YOUR TASK:
Please copy out the whole listing below, reproducing every line word for word and character for character.

Stored records
= = =
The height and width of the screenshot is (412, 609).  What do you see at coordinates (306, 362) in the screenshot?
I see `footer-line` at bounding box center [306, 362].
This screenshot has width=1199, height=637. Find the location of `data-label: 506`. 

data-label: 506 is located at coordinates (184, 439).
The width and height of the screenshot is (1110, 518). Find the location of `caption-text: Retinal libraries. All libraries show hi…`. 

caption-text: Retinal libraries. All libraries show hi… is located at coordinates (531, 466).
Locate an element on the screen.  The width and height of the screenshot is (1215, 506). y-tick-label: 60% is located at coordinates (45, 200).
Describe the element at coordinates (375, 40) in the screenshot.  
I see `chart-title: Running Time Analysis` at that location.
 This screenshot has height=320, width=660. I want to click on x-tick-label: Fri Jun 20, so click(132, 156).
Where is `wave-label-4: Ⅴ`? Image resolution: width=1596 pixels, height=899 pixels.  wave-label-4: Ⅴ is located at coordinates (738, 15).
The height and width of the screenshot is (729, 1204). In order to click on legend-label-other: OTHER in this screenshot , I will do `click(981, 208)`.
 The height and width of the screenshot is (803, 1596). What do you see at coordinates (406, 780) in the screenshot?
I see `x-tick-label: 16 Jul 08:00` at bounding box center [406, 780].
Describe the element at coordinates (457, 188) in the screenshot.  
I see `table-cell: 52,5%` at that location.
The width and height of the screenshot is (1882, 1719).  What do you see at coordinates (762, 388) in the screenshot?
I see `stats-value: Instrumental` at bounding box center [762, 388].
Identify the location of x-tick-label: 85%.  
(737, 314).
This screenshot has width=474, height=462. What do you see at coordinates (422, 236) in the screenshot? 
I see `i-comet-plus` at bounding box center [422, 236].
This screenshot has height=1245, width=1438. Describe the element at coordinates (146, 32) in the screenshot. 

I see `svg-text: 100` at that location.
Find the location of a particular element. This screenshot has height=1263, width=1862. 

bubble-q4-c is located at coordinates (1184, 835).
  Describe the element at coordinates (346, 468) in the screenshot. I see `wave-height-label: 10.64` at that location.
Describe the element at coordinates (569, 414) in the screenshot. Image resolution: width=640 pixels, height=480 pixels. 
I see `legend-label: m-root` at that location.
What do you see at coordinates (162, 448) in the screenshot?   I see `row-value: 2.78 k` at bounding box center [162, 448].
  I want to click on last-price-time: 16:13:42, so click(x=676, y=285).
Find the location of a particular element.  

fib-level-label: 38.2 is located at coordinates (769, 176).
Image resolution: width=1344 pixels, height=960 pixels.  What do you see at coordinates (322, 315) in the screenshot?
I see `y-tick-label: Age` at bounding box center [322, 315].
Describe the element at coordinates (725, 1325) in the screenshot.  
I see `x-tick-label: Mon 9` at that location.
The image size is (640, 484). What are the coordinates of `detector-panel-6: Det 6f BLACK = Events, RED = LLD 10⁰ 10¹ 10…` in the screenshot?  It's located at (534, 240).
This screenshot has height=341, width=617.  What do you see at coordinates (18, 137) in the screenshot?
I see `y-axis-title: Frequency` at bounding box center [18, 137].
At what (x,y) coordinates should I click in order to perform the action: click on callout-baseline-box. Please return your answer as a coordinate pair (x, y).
= = =
SOLUTION TO THIS TASK:
The height and width of the screenshot is (412, 609).  What do you see at coordinates (306, 362) in the screenshot?
I see `footer-line` at bounding box center [306, 362].
This screenshot has width=1199, height=637. Find the location of `data-label: 506`. 

data-label: 506 is located at coordinates (184, 439).
The width and height of the screenshot is (1110, 518). Find the location of `caption-text: Retinal libraries. All libraries show hi…`. 

caption-text: Retinal libraries. All libraries show hi… is located at coordinates (531, 466).
Locate an element on the screen.  The width and height of the screenshot is (1215, 506). y-tick-label: 60% is located at coordinates (45, 200).
Describe the element at coordinates (375, 40) in the screenshot.  
I see `chart-title: Running Time Analysis` at that location.
 This screenshot has height=320, width=660. I want to click on x-tick-label: Fri Jun 20, so click(132, 156).
Where is `wave-label-4: Ⅴ`? Image resolution: width=1596 pixels, height=899 pixels.  wave-label-4: Ⅴ is located at coordinates (738, 15).
The height and width of the screenshot is (729, 1204). In order to click on legend-label-other: OTHER in this screenshot , I will do `click(981, 208)`.
 The height and width of the screenshot is (803, 1596). What do you see at coordinates (406, 780) in the screenshot?
I see `x-tick-label: 16 Jul 08:00` at bounding box center [406, 780].
Describe the element at coordinates (457, 188) in the screenshot.  
I see `table-cell: 52,5%` at that location.
The width and height of the screenshot is (1882, 1719).  What do you see at coordinates (762, 388) in the screenshot?
I see `stats-value: Instrumental` at bounding box center [762, 388].
Identify the location of x-tick-label: 85%.  
(737, 314).
This screenshot has width=474, height=462. What do you see at coordinates (422, 236) in the screenshot? 
I see `i-comet-plus` at bounding box center [422, 236].
This screenshot has height=1245, width=1438. Describe the element at coordinates (146, 32) in the screenshot. 

I see `svg-text: 100` at that location.
Find the location of a particular element. This screenshot has height=1263, width=1862. 

bubble-q4-c is located at coordinates (1184, 835).
  Describe the element at coordinates (346, 468) in the screenshot. I see `wave-height-label: 10.64` at that location.
Describe the element at coordinates (569, 414) in the screenshot. Image resolution: width=640 pixels, height=480 pixels. 
I see `legend-label: m-root` at that location.
What do you see at coordinates (162, 448) in the screenshot?   I see `row-value: 2.78 k` at bounding box center [162, 448].
  I want to click on last-price-time: 16:13:42, so click(x=676, y=285).
Find the location of a particular element.  

fib-level-label: 38.2 is located at coordinates (769, 176).
Image resolution: width=1344 pixels, height=960 pixels.  What do you see at coordinates (322, 315) in the screenshot?
I see `y-tick-label: Age` at bounding box center [322, 315].
Describe the element at coordinates (725, 1325) in the screenshot.  
I see `x-tick-label: Mon 9` at that location.
The image size is (640, 484). What are the coordinates of `detector-panel-6: Det 6f BLACK = Events, RED = LLD 10⁰ 10¹ 10…` in the screenshot?  It's located at (534, 240).
This screenshot has height=341, width=617.  What do you see at coordinates (18, 137) in the screenshot?
I see `y-axis-title: Frequency` at bounding box center [18, 137].
At what (x,y) coordinates should I click in order to perform the action: click on callout-baseline-box. Please return your answer as a coordinate pair (x, y).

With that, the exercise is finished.